Modest Mussorgsky's (1839−1881) Pictures at an Exhibition contains both some of Tchaikovsky's lyrical melodiousness and some of the rawness of Nelson's new work. When Mussorgsky's piano suite met Maurice Ravel's orchestration in 1922, a masterpiece was born which turned out to be more famous than most of the other works produced by the two composers put together. Mussorgsky's unique melodic and harmonic turns and magical expressions went hand in hand with Ravel's incomparable powers of orchestration.

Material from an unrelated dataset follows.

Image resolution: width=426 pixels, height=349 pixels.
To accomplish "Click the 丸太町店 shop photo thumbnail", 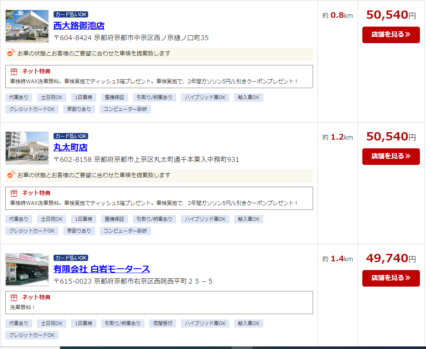I will 27,147.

Mussorgsky's suite is a musical parallel to ten actual pictures by the composer's friend Viktor Hartmann. Many of the pictures have since been lost, but the music reveals that the variety of images must have been great, from the mysterious and halting “Gnome” to the archaic oriental magic in “The Old Castle” and the hysterical dance in “Ballet of Unhatched Chicks” to the massive “The Bogatyr Gates (In the Capital in Kiev)”. As famous as the picture movements is the rhythmically unpredictable “Promenade” which introduces the work, and keeps on returning to illustrate the wandering between the different pictures.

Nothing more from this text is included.